The complainant, while prosecuting the matter, also filed three different charges against three other companies and their directors.
In charge number: FHC/ABJ/CR/183/2023, the complainant preferred 20 counts against Winslow Logistics Ltd and Mr Alkali Habib, a director and shareholder.
In charge number: FHC/ABJ/CR/176/2023, Sahams Crystal Investment Ltd and Abdulmumini Haruna are being sued on 14 counts also bordering on money laundering infractions.
The prosecution also filed 10-count charge marked: FHC/ABJ/CR/183/2023 against Equip Logistics Services Limited and Edwin Iyk Anyadigibe, its director and a shareholder, for failure to comply with the requirements of submitting to the Federal Ministry of Industry, Trade and Investment, a declaration of the activities of the company contrary to the money laundering act, among others.
When the matter involving Velocity Logistics and Ahmad was called, the prosecution counsel, Reuben Atabo, SAN, informed the court that the case was scheduled for arraignment and hearing of preliminary objection.
Atabo, who observed that the defendant was not in court, told the court that the defendant lawyer served them with their notice of preliminary objection on Friday and that they had to work all through weekend to ensure their response was ready.

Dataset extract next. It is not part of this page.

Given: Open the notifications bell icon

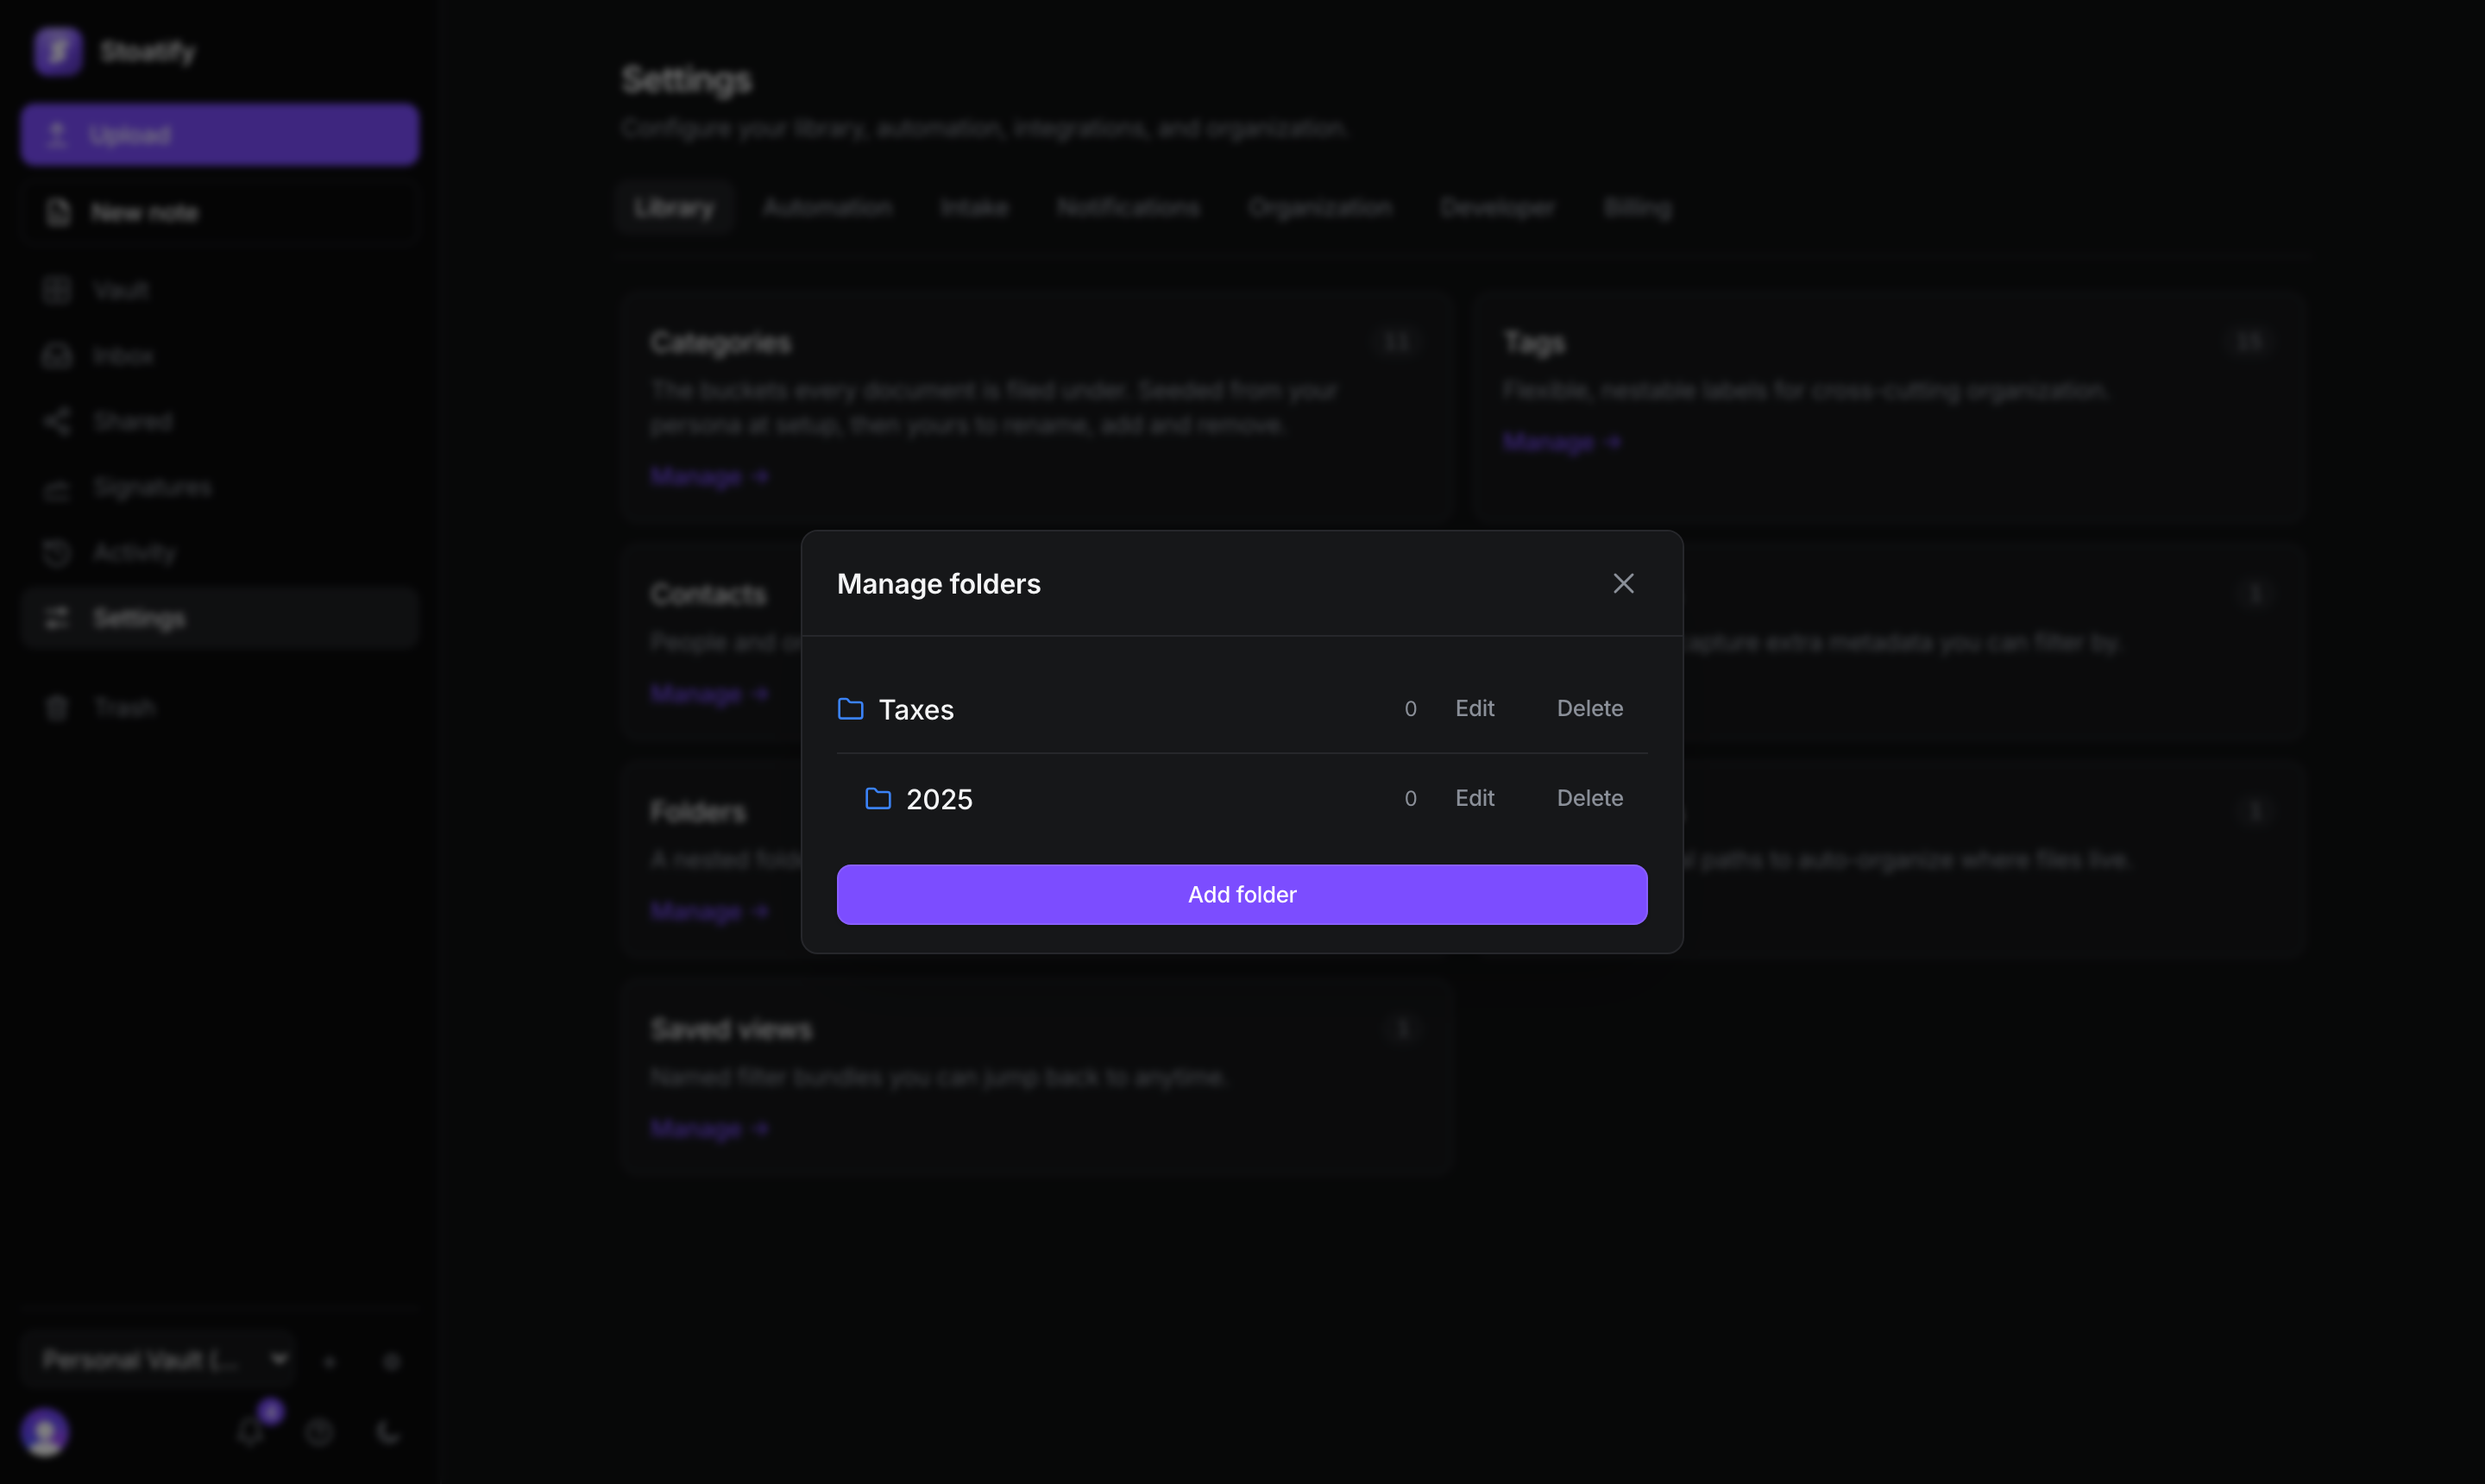Looking at the screenshot, I should pos(251,1432).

The senior lawyer said their response, which was yet to be in the court record, would be filed today.
Justice Omotosho held that even if the defendant was in court, the motion challenging the jurisidtcion of the court had to be determined.
Lawyer to the defendants, Abdul Mohammed, SAN, called the court’s attention to media report of the last adjourned date.

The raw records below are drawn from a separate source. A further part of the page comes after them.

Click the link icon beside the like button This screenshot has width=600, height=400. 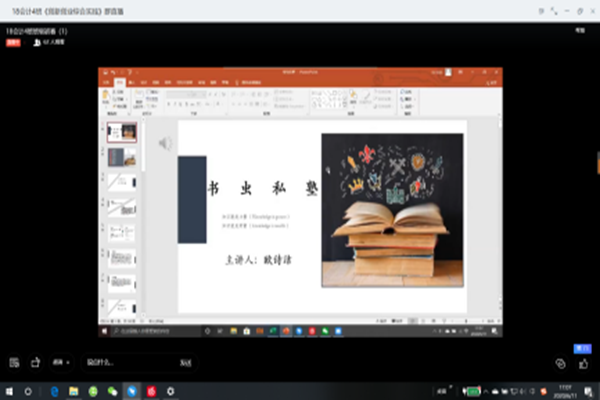(x=560, y=363)
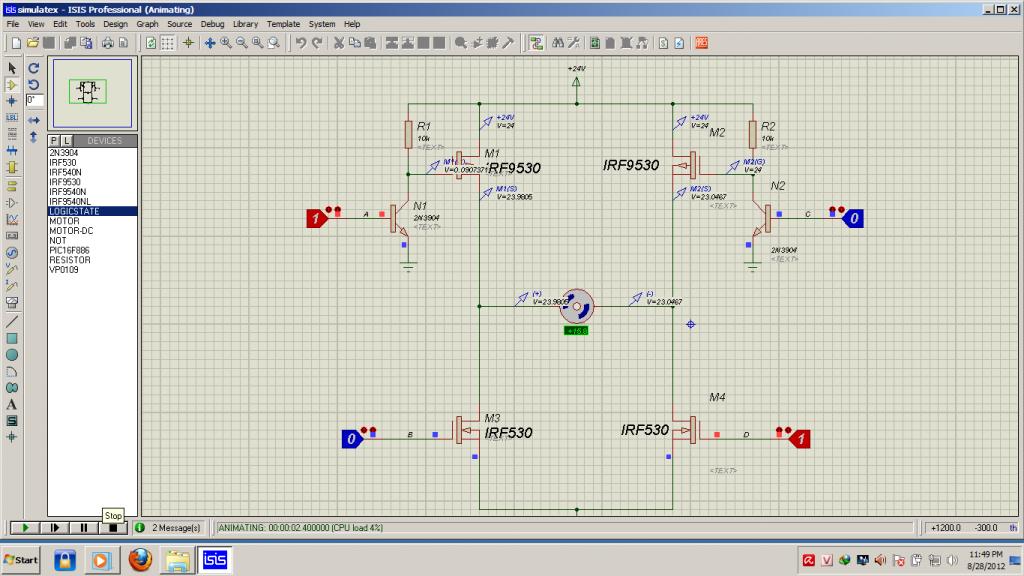Toggle logic state A input
Screen dimensions: 1024x576
[315, 216]
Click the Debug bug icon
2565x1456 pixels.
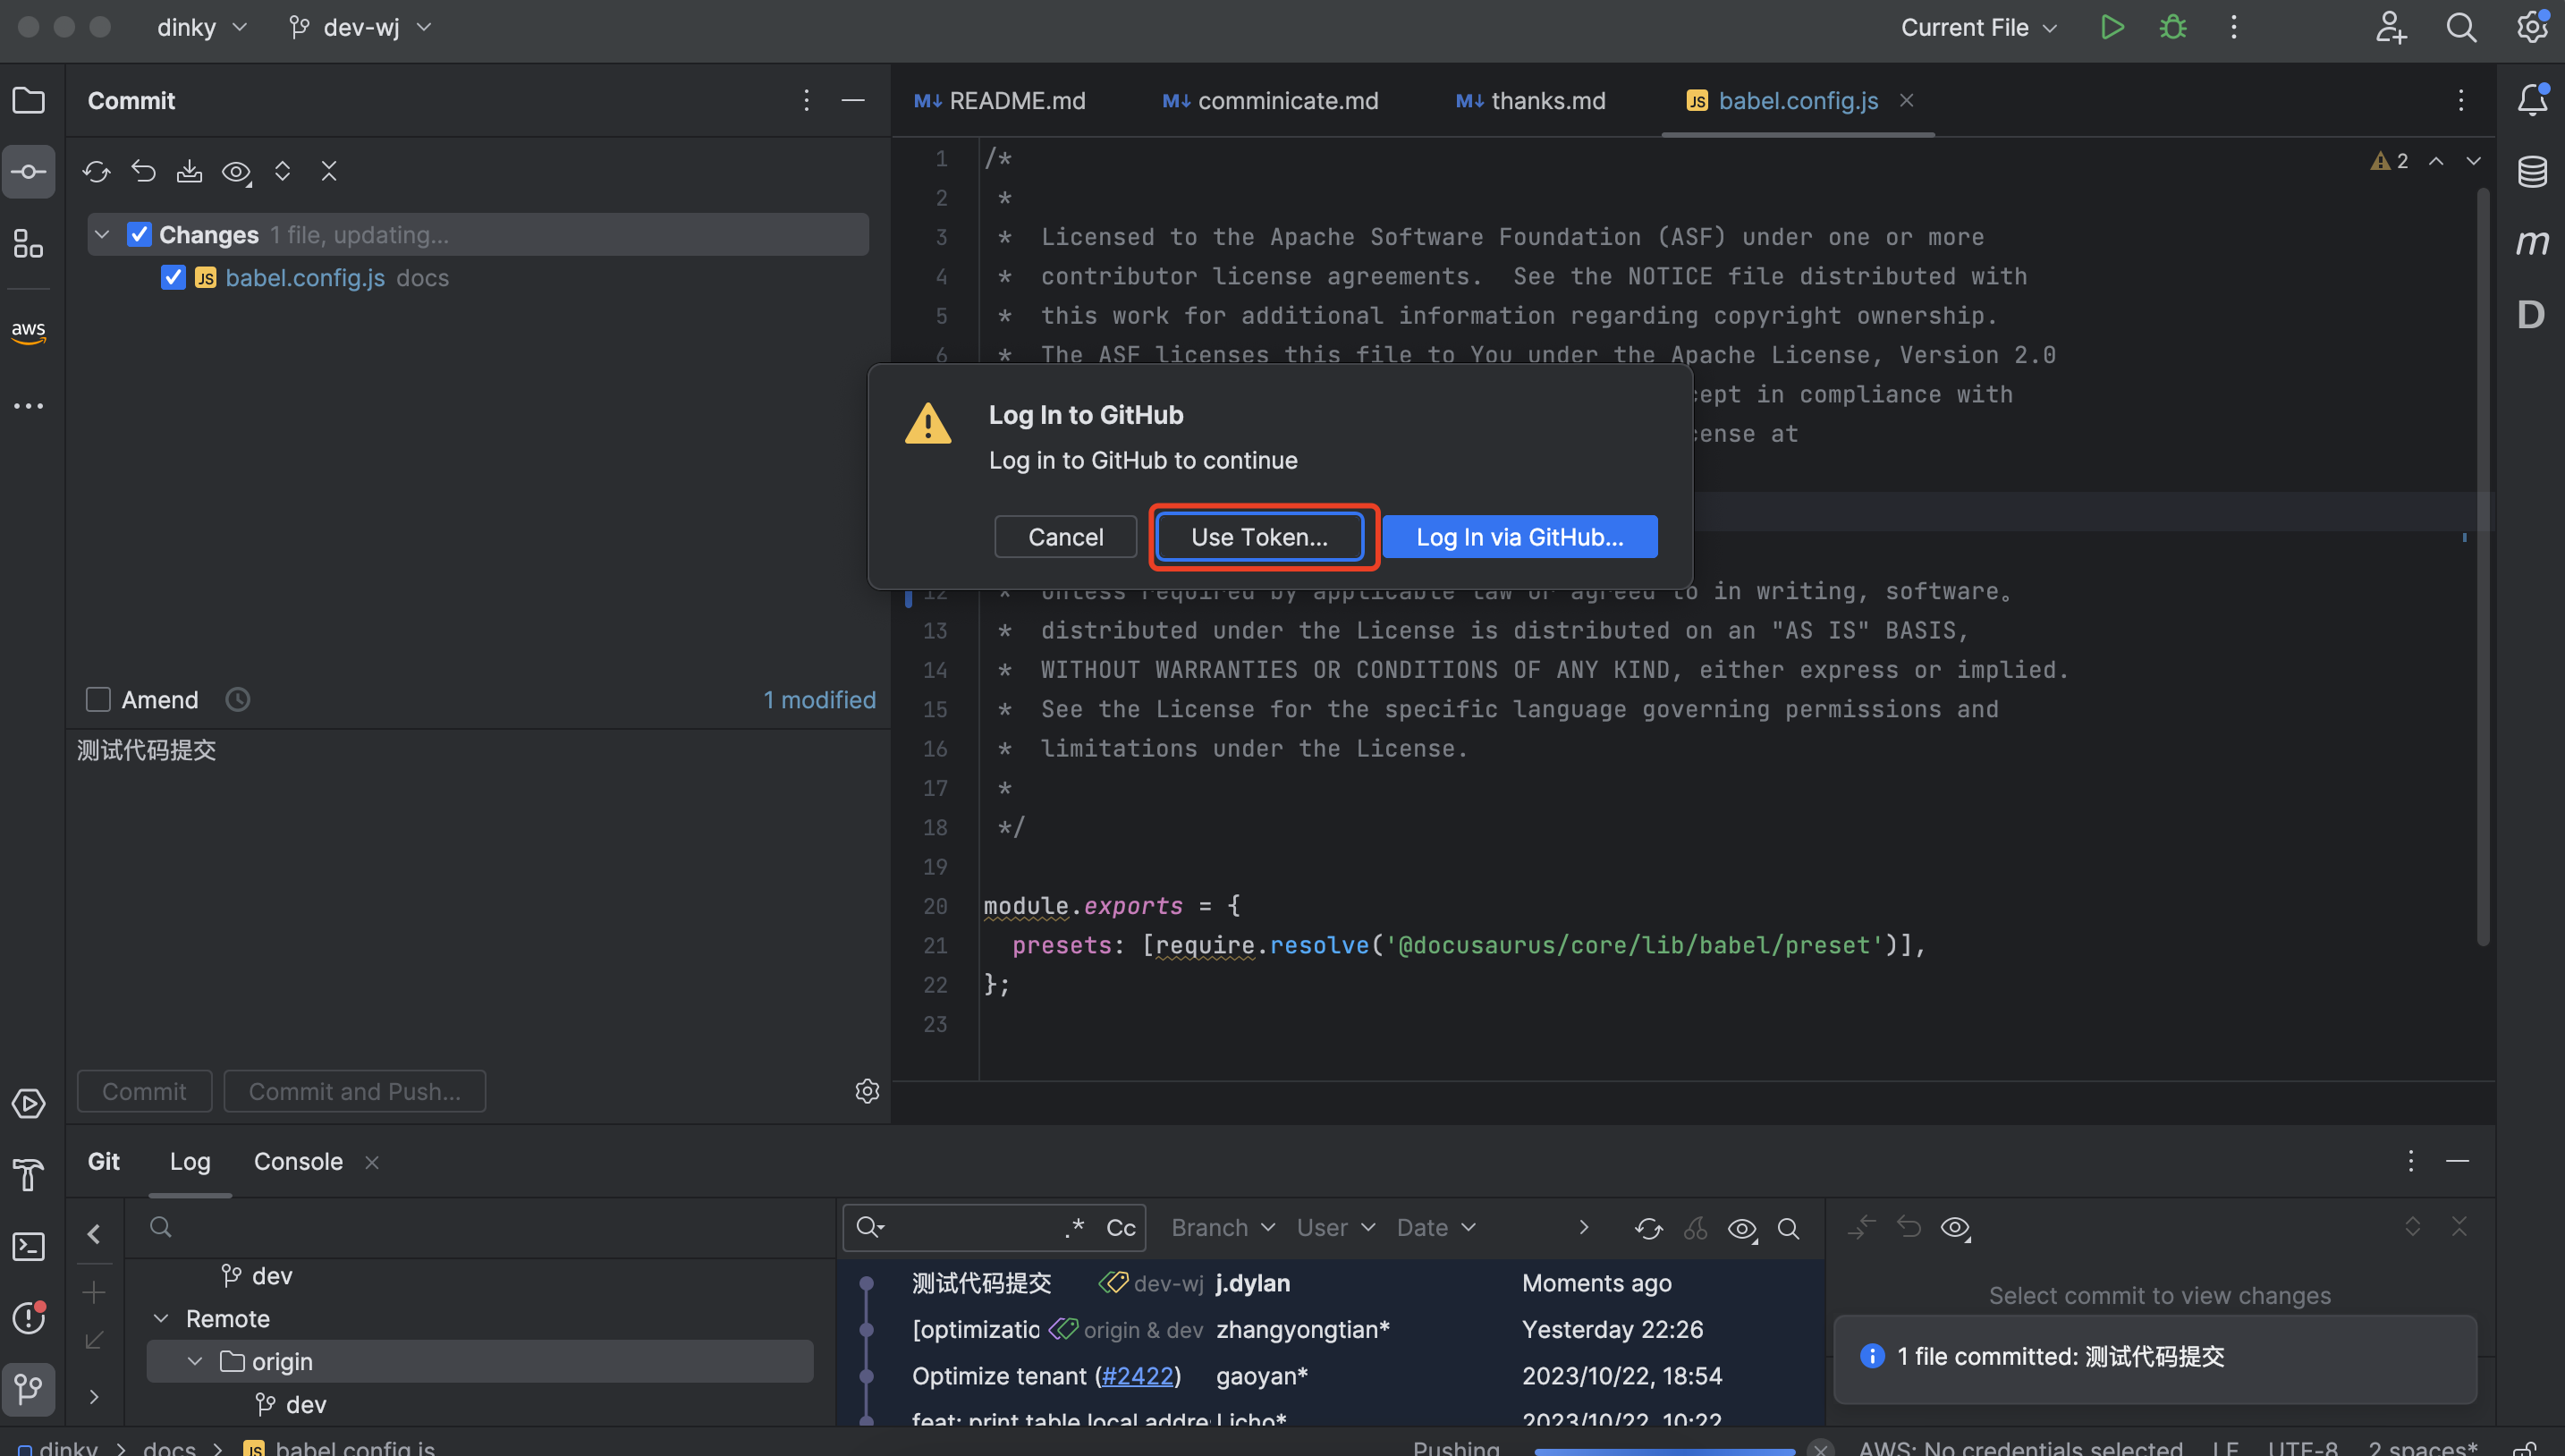click(x=2172, y=28)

Justice Omotosho, who advised lawyers in the matter to be careful of what they relate to public, adjourned the matter until Oct. 4 for hearing of pending applications, including other three sister cases.

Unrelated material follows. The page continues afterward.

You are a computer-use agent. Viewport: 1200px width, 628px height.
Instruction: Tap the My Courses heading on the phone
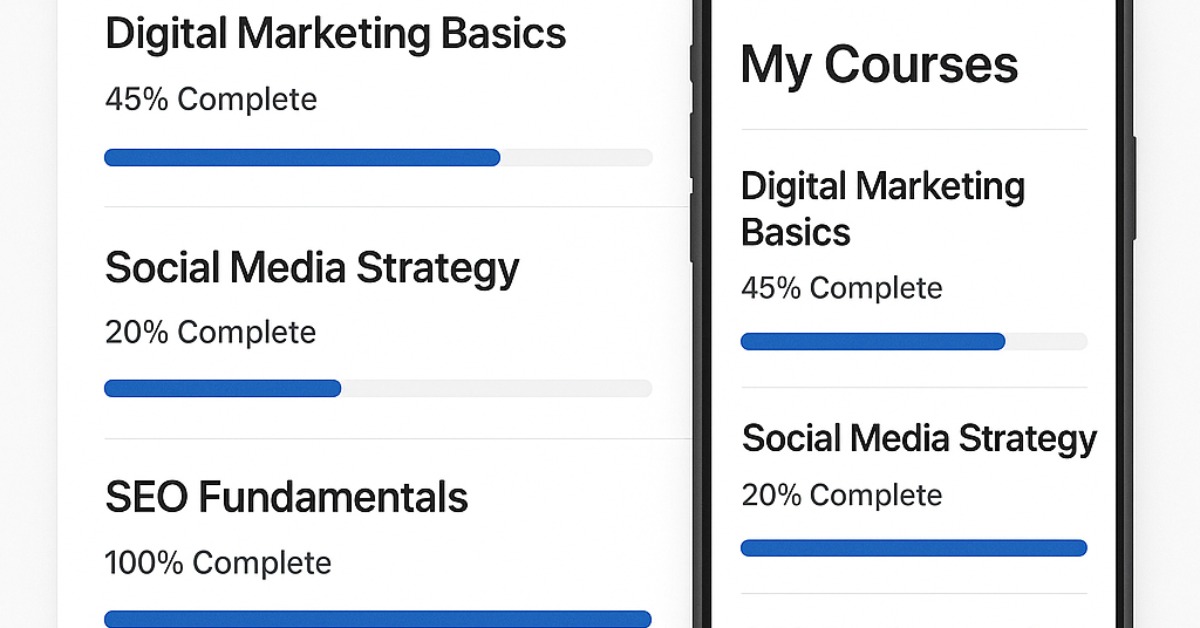pos(879,65)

Speaking with newsmen shortly after the sitting on the alleged use of media against the defendants, Atabo, who represented the prosecution, said the public had the right to know what transpired in court.
“It is the constitutional rights of the public for them to be aware of what transpired. Court is not a cult where what transpired should be restricted to the courtroom alone.
“But whatever transpired must be properly published to the public. Once that is done, no right of anybody would have been violated. It is part of fair hearing,” he said.
Also, speaking on why the defendants were not in court, Victor Opara, SAN, who appeared for Equip Logistics Services Limited and Edwin Iyk Anyadigibe, said every defendant would certainly face his trial any day.
Opara, however, said that if there were germane issues to be sorted out by the court before issues of arraignment would come into place, “then most necessarily, those issues have to be sorted out and actually adjudicated upon as it were.”